The WD My Passport Pro is the first portable dual-drive solution powered by Thunderbolt. The WD My Passport Pro sports two 2TB hard drives inside and allows a RAID configuration to pair the two drives together. Designed specifically for creative professionals and enthusiasts, the My Passport Pro offers high performance and capacity in a truly mobile solution. According to WD, the My Passport Pro boasts speeds of up to 233MB/s which provides super-fast transfer, edit and backup capabilities. The My Passport Pro offers two RAID options, RAID 1 (mirroring) and RAID 0 (data striping). Does the WD My Passport Pro live up to it’s name? We’ll find out after the break.
Design and Build
The design of the My Passport Pro is bold. Featuring an all aluminium enclosure and a Thunderbolt cable that wraps around the whole drive, the My Passport Pro looks really great. However, I certainly wouldn’t call the My Passport Pro thin or sleek – coming in at almost a kilo (0.72kg) this thing is very heavy. This would be because inside there are two 2TB hard drives to offer the huge amount of storage. On the side of the drive, you’ll find a small fan and a very tiny LED light. The fan is there for precautionary measures and it did come on briefly during testing and emitted a very high pitched whining sound – so it might be best to wear some headphones while using the drive! The light will turn on and flash to symbolise data transfer, however, it’s not very noticeable.
The Thunderbolt cable is attached to the drive at all times and is simply wrapped around the exterior of the drive when not in use. This does mean that the cable is not user replaceable, which means if the cable does break, then you’ll need to send the unit back to WD to be fixed. I can see this being a single point of failure over time.
What’s great about the My Passport Pro is that it doesn’t require external power. The drive is powered entirely by the Thunderbolt connection. Unfortunately though, this does mean that it doesn’t support Daisy Chaining but I think this is an alright trade off because who wants to carry around yet another AC adapter? Not me.
Of course, like all portable WD drives, there is software included to help manage the operation of the drive. The My Passport Pro is no different and it includes a simple utility to perform diagnostics, modify the RAID configuration and erase the device. The software allows you to change the configuration of the RAID to either RAID0 which means your data will be spread across two disks (meaning you’ll have 4TB of storage to use) or RAID1 meaning your data will be mirrored across the two disks for data redundancy. Additionally, you can also use JBOD (Just a bunch of disks).
Unlike other WD software bundled with their portable drives, WD Drive Utilities does not need to be open or running in the background all the time. The software simply installs and you can open it when you need to use it. Additionally, it won’t put an icon in your top bar which is a nice, refreshing touch.

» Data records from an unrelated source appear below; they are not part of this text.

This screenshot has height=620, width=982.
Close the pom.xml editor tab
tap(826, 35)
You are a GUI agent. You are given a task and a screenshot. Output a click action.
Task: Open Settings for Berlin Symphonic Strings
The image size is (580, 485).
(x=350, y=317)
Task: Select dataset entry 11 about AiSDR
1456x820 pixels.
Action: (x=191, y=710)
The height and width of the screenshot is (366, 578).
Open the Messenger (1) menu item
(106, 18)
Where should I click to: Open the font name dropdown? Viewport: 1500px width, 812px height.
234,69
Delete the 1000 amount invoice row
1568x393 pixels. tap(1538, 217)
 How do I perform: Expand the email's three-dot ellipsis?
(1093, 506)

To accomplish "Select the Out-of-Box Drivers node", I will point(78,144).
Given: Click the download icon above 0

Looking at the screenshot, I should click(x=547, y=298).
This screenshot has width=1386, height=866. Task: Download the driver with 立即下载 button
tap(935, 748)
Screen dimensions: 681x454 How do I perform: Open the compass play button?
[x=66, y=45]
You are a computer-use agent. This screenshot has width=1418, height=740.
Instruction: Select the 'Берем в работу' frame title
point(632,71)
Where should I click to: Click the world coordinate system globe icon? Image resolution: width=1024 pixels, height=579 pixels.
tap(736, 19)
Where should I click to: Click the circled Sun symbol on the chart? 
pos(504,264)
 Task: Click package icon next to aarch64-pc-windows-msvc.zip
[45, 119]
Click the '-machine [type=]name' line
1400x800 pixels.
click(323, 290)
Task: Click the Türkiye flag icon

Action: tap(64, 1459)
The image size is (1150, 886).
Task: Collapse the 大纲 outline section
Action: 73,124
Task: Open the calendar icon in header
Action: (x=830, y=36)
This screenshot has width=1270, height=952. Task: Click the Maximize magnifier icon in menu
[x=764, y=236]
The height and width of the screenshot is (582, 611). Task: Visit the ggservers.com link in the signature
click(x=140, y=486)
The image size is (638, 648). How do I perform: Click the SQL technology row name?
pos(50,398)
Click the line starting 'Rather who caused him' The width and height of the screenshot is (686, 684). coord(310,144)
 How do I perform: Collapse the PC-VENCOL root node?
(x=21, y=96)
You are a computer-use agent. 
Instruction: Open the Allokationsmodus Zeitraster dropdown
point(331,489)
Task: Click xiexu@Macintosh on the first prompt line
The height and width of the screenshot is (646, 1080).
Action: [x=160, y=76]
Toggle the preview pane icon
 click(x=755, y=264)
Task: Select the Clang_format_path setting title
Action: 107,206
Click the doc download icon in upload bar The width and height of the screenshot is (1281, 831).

We performed our tests on a 2013 MacBook Pro paired with Blackmagic Disk Speed Test. We created a 5GB test file to transfer to the drive and tested it with both RAID0 and RAID1 configurations. Under the RAID0 environment, tests came in at 198.3 MB/s write speed and 196.8 MB/s read speed. The My Passport Pro benefits from the throughput of the two drives in RAID0 configuration. In RAID1 configuration, the My Passport Pro came in at 101.2 MB/s write speed and 104.2 MB/s read speed.
In the real world, this means you’d be able to write a 5GB video file in about 3 minutes in the RAID0 configuration and about 6 minutes in RAID1 configuration. These are rather impressive results and close to the 233 MB/s benchmark that WD advertised. However, these speeds will be well suited to the target market of the drive – video professionals.
8.5 / 10
No external power needed, impressive speeds
Bulky design, load whining fan, cable not user-replaceable
Video professionals will love this!
In conclusion, The WD My Passport Pro offers a huge amount of storage and impressive speed results to go with it. The drive being targeted to video editors and professionals is well suited due to not needing external power and offers a huge amount of space. The different configuration options allow you to use the drive how ever you please. The design while being bold and all aluminium, is bulky and heavy. Of course, having two hard drives in the one enclosure can make things abit difficult. I did dislike the loud whur and whine of the fan, however, this is needed to ensure the drives stay cool.
The drive is a little on the pricey side coming in at almost $650 for the 4TB model but being the first in it’s class, we can expect high pricing for now. I’m sure once other drives start coming out, the price will drop.